The GAC is an advisory committee to ICANN, created under the ICANN ByLaws. It provides advice to ICANN on public policy aspects of ICANN’s responsibilities with regard to the Internet Domain Name System (DNS). The GAC is not a decision-making body. It advises ICANN on issues that are within ICANN’s scope.

Role of the GAC

GAC advice has a particular status under the ICANN ByLaws. Its advice must be duly taken into account by the ICANN Board, and where the Board proposes actions inconsistent with GAC advice it must give reasons for doing so and attempt to reach a mutually acceptable solution.

The GAC appoints a non-voting liaison to the ICANN Board. This is normally the GAC Chair.

Why does ICANN have a Governmental Advisory Committee?

ICANN is a multi-stakeholder entity in which governments need to participate alongside the domain names industry, the technical community, business and non-commercial users, and civil society. The GAC was established in 1999, in parallel with ICANN's first public meetings, and has operated continuously since then.

ICANN looks to the GAC for advice on public policy aspects of specific issues for which ICANN has responsibility. This is an important dimension of ICANN's work.

How does the GAC operate?

The GAC determines its own operating procedures and these are set out in the GAC Operating Principles. GAC face-to-face meetings are held in conjunction with ICANN meetings, which currently occur three times a year.
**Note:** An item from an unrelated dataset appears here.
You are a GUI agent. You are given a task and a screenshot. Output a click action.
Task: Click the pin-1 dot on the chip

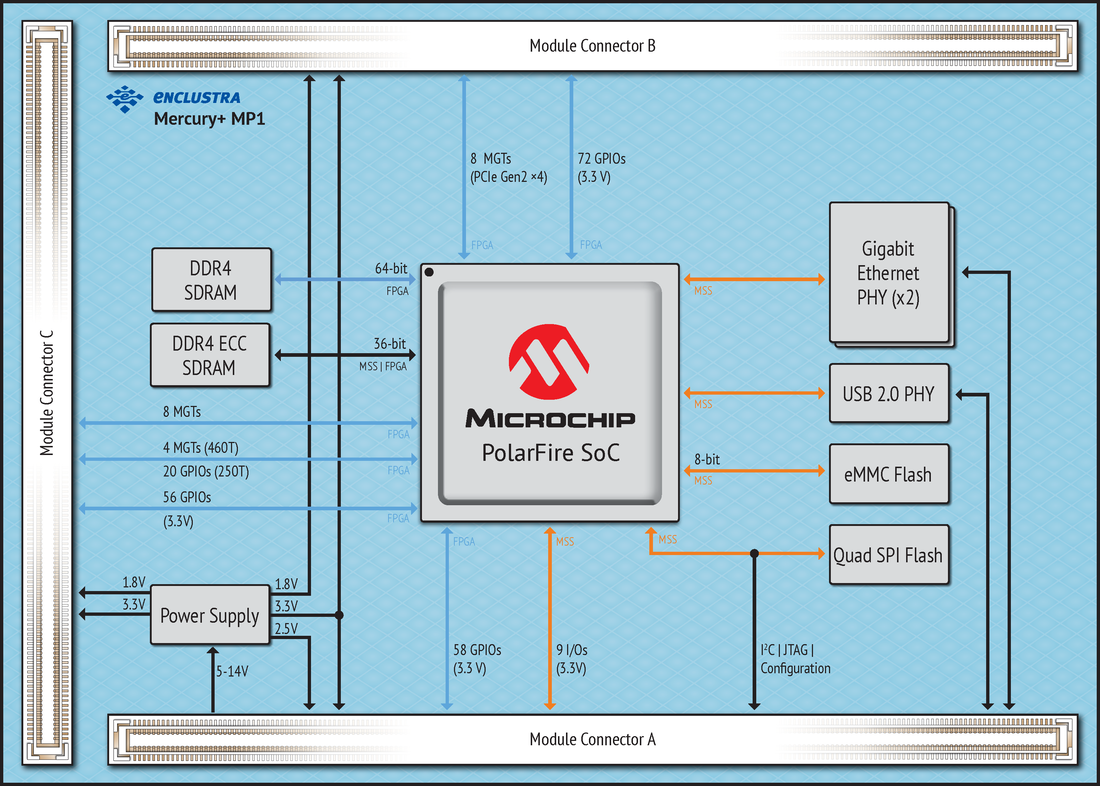pos(429,272)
Advice from the GAC to ICANN is determined on the basis of consensus. Advice is conveyed to the ICANN Board, usually in the form of a communiqué issued at the end of each GAC meeting. Each communiqué and the minutes of GAC meetings are made available online.

The GAC also works inter-sessionally on priority issues, usually via teleconferencing. In addition, working groups are used to focus on particular areas such as working methods and issues for future gTLDs.

The work of the GAC is supported by a dedicated Secretariat provided by ACIG (an independent consulting firm) and by ICANN staff.

Benefits of GAC Membership

The Internet domain name system is a key part of critical Internet infrastructure for the global digital economy. Governments and inter-governmental organisations (IGOs) who participate through the GAC benefit from:

  • The opportunity to provide advice direct to the ICANN Board on public policy aspects of the operation of the Internet domain name system.
  • Contributing at an early stage of ICANN's policy development processes to ensure consistency with laws and public interest.
  • Access to face to face meetings and online discussion with other GAC members and observers, including national governments and inter-governmental organisations, which inform development of GAC advice.
  • Access to relevant subject matter experts within the GAC and across ICANN, enabling GAC members to remain informed about technical innovation in the domain name system and its future evolution.